Boudin, recall, vows to ignore quality-of life crimes; drop gang enhancement charges on gangsters; and pressure victims of violent crimes to opt for "restorative justice" instead of jail time, letting crooks off if they apologize.  What could go wrong?

Not a problem for Wise Latina herself, Supreme Court justice Sonia Sotomayor, who horned in on Boudin's inauguration, sending this far-to-the-far-leftist an unprecedented message of pride and praise:

Chesa, my court sessions resume next week so I am unable to join your inauguration ceremony. I sent you this message to tell you how much I admire you, and to wish you well in your new endeavors.

...and...

Your personal strength and commitment to reforming and improving the criminal justice system is a testament to the person you are and the role model you will continue to be for so many.

Chesa, you have undertaken a remarkable challenge today. I hope you reflect as a great beacon to many, and the road to accomplishing what you have set out to do will be daunting.
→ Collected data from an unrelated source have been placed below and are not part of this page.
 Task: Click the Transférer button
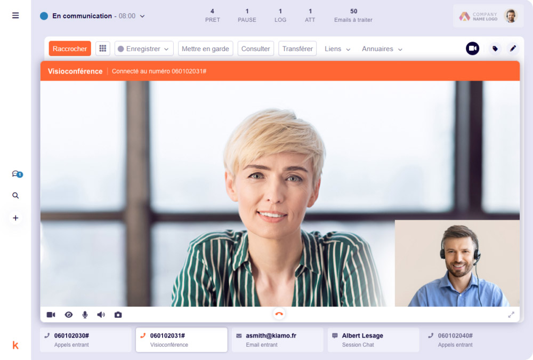(297, 49)
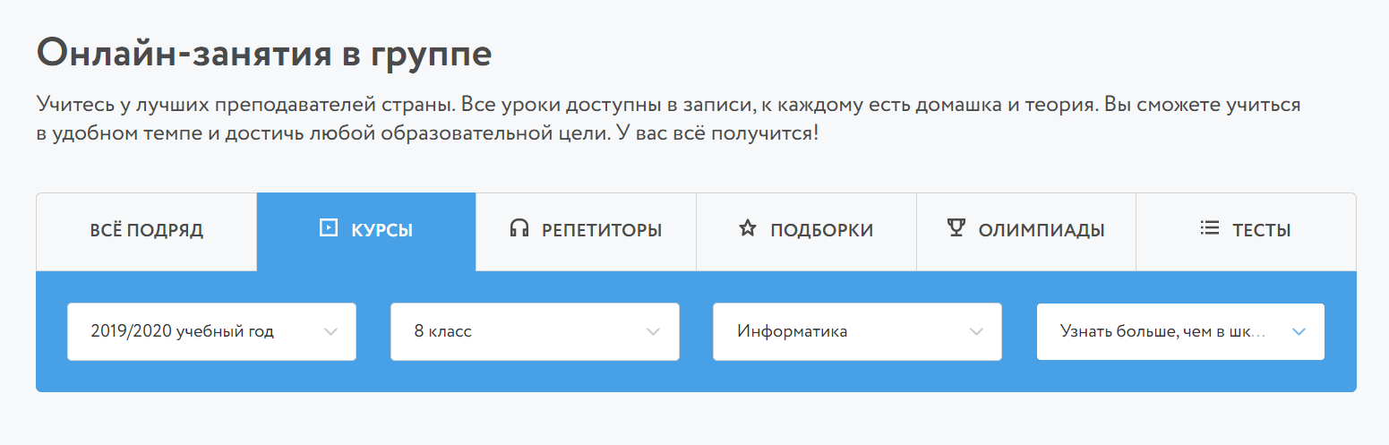The width and height of the screenshot is (1389, 445).
Task: Click the chevron in the Информатика selector
Action: 976,332
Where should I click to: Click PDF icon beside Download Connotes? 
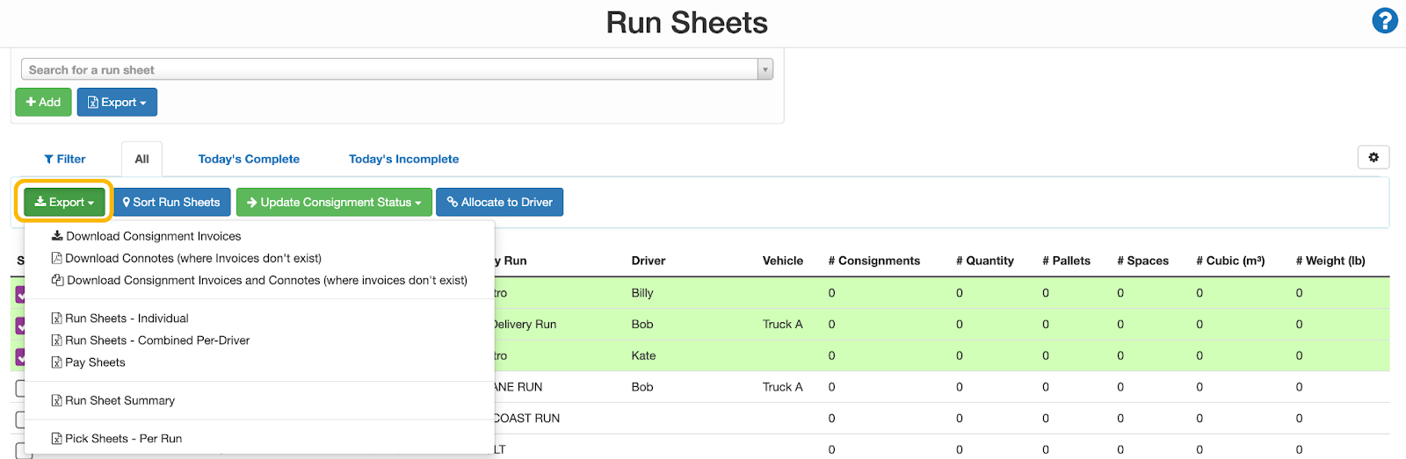(57, 258)
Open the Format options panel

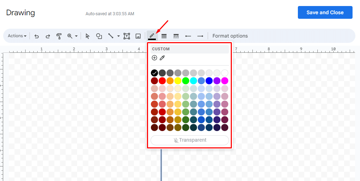pyautogui.click(x=230, y=36)
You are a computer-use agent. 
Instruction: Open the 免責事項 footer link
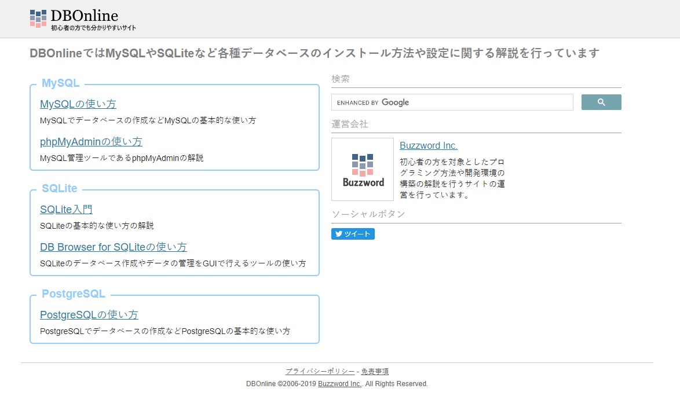(375, 372)
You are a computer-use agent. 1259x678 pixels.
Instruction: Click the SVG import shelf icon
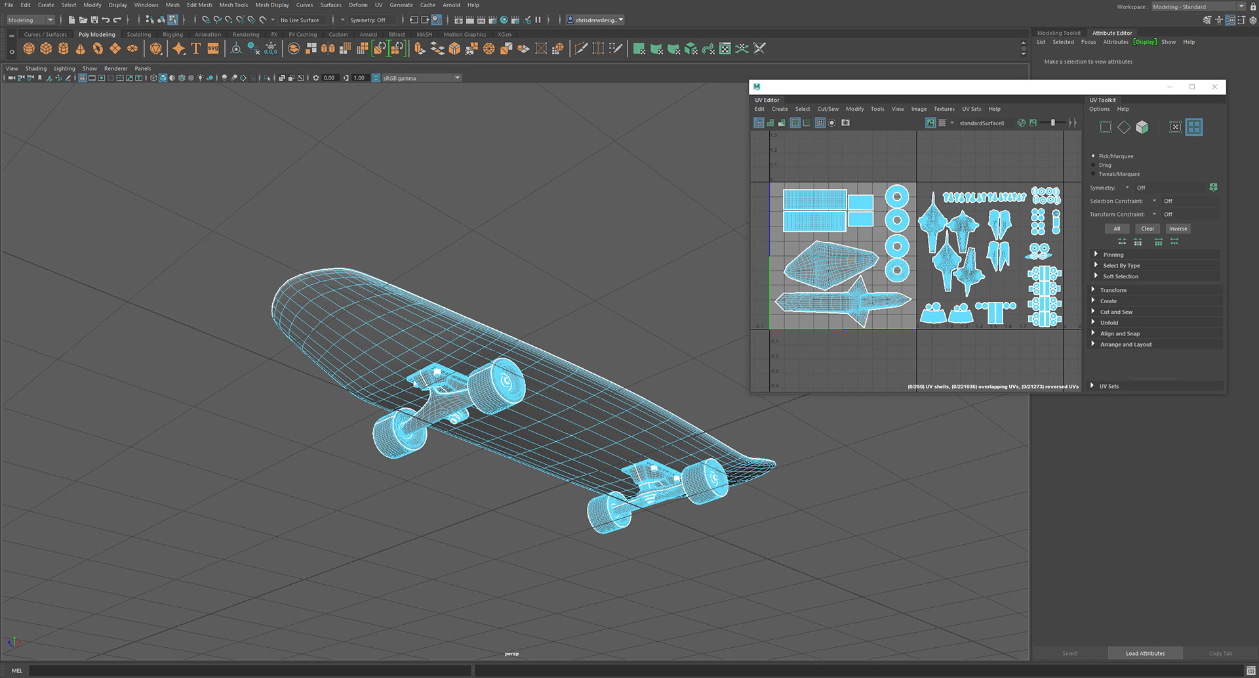(213, 49)
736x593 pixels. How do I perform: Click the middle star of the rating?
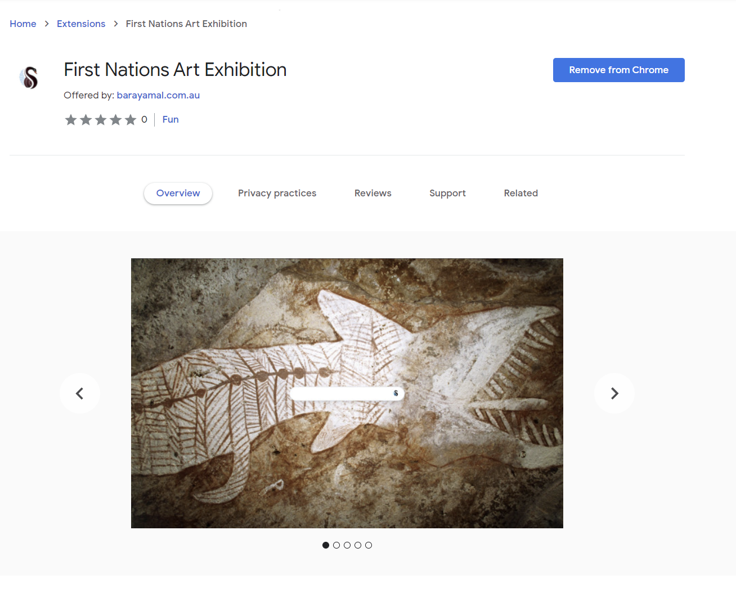[101, 119]
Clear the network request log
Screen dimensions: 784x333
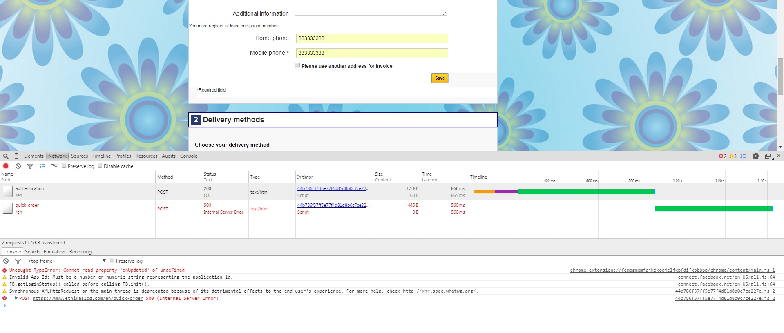coord(18,166)
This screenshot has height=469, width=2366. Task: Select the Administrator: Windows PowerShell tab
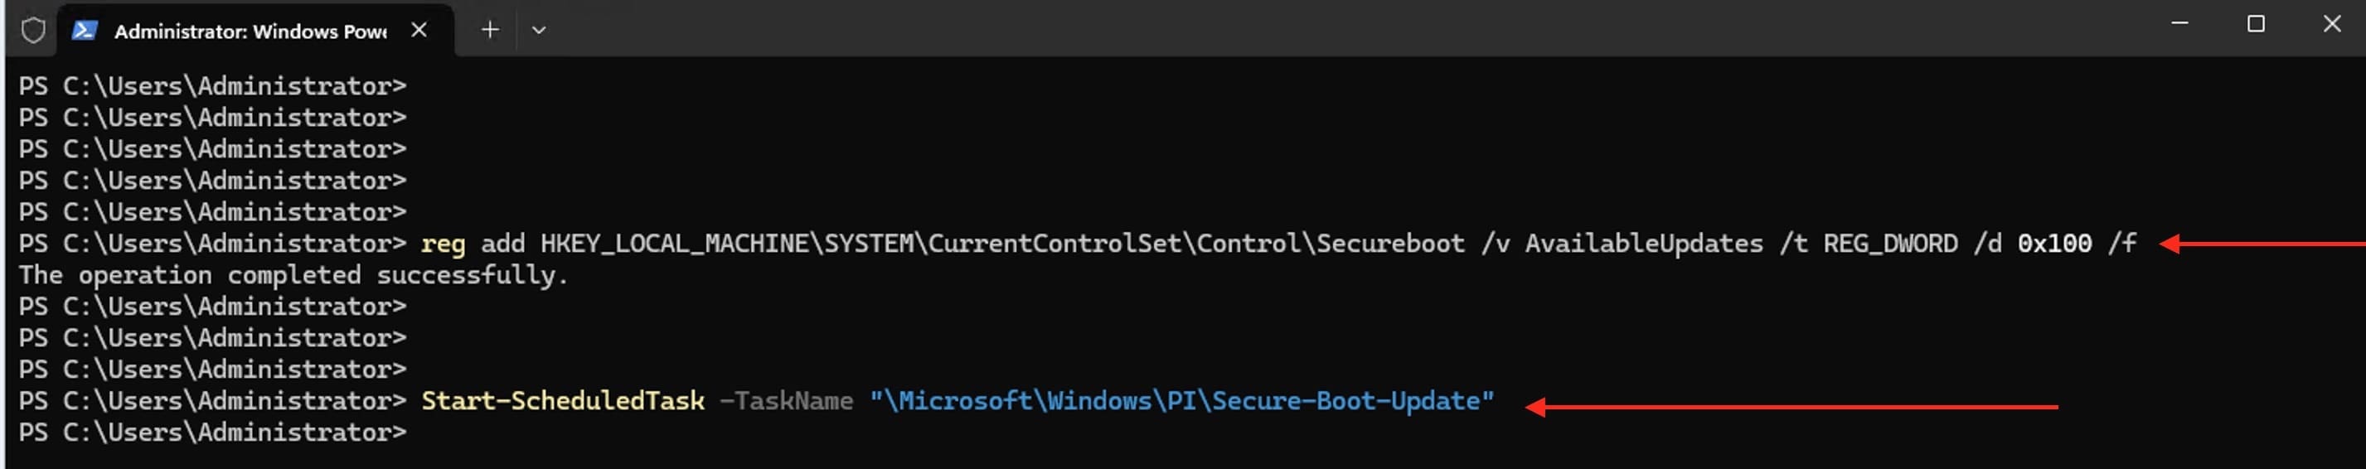[x=250, y=31]
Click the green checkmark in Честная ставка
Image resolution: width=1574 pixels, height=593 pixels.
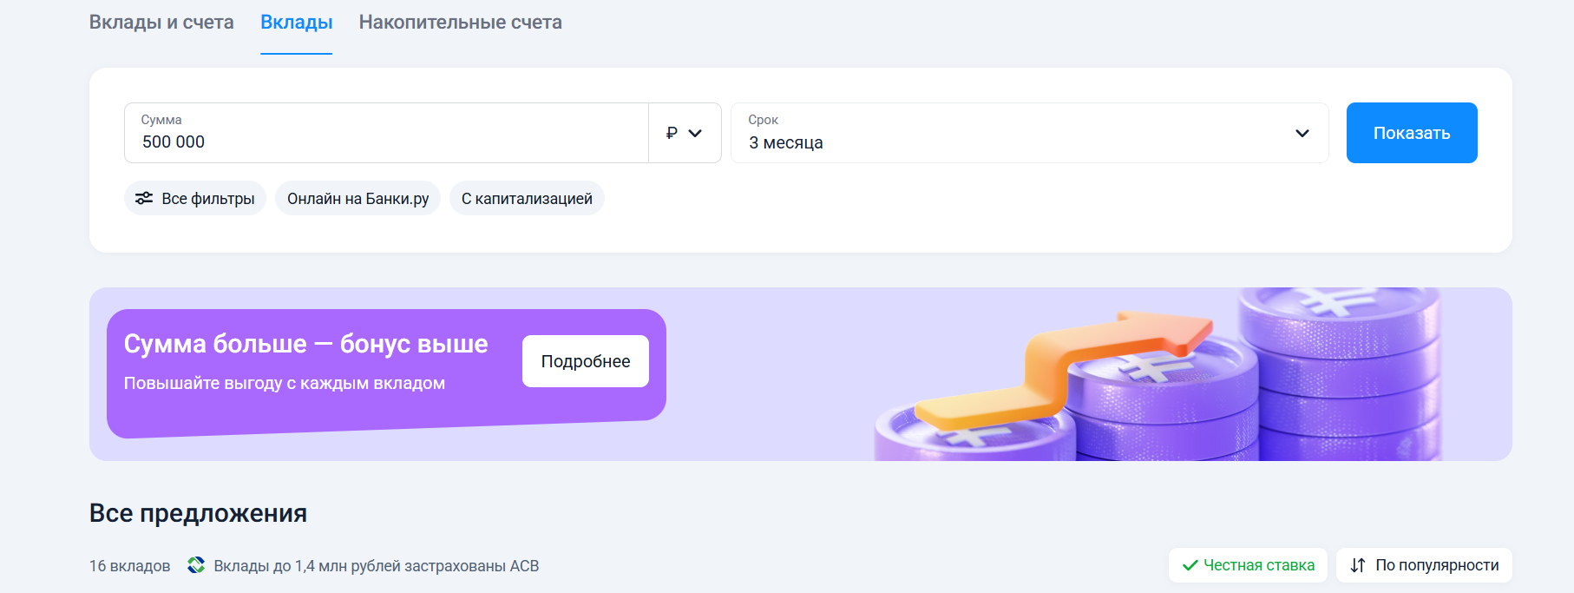point(1190,565)
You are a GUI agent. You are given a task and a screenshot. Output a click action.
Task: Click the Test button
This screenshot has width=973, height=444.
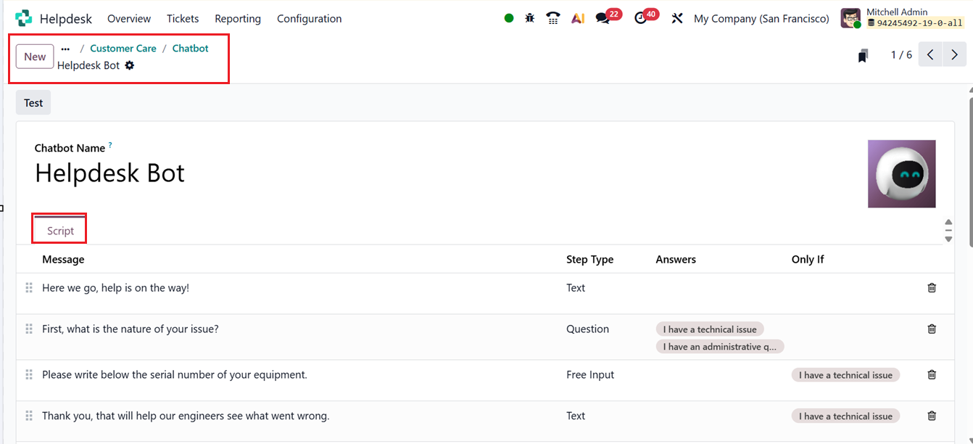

Nevertheless, the city of San Francisco will be so very well served by a man whose life creed is believing, as you told me 'We are all safer when we uplift victims, hold everyone accountable for their actions, and do so with empathy and compassion.'

There's plenty more to gag about in the entire text of the message, transcribed in the San Francisco Chronicle, here.

Three ways to unpack this Sotomayor glurge:

One, it's pretty unprofessional, which is sorry stuff coming from a supposedly straight-arrow Supreme Court justice.  Not only is Boudin an elected official well outside the realm of supposedly impartial judges, but he could easily come into conflict with judges as a partisan prosecutor.  His interests may well conflict with those of judges because they're not the same interests, and he sure as heck isn't about to be impartial.  We already know he's partial to crooks.  According to National Review's Ed Whelan:

Perhaps I'm mistaken, but it strikes me as highly unusual that a sitting Supreme Court justice — or any federal judge, for that matter — would publicly lavish such praise on an elected official, especially in the absence of a previous working relationship or close friendship that would give her a special basis for offering insights into his character. In fact, the only similar example that comes readily to mind is the troublingly partisan public cheerleading that Sotomayor, then on the Second Circuit, engaged in over the election of President Obama. But if anyone thinks I'm overlooking other examples, please let me know. (Statements at retirement ceremonies would seem to be readily distinguishable, but I'd still be interested in them.)

I also don't think the fact that Boudin's position is legal or prosecutorial rather than purely political makes Sotomayor's embrace of him okay.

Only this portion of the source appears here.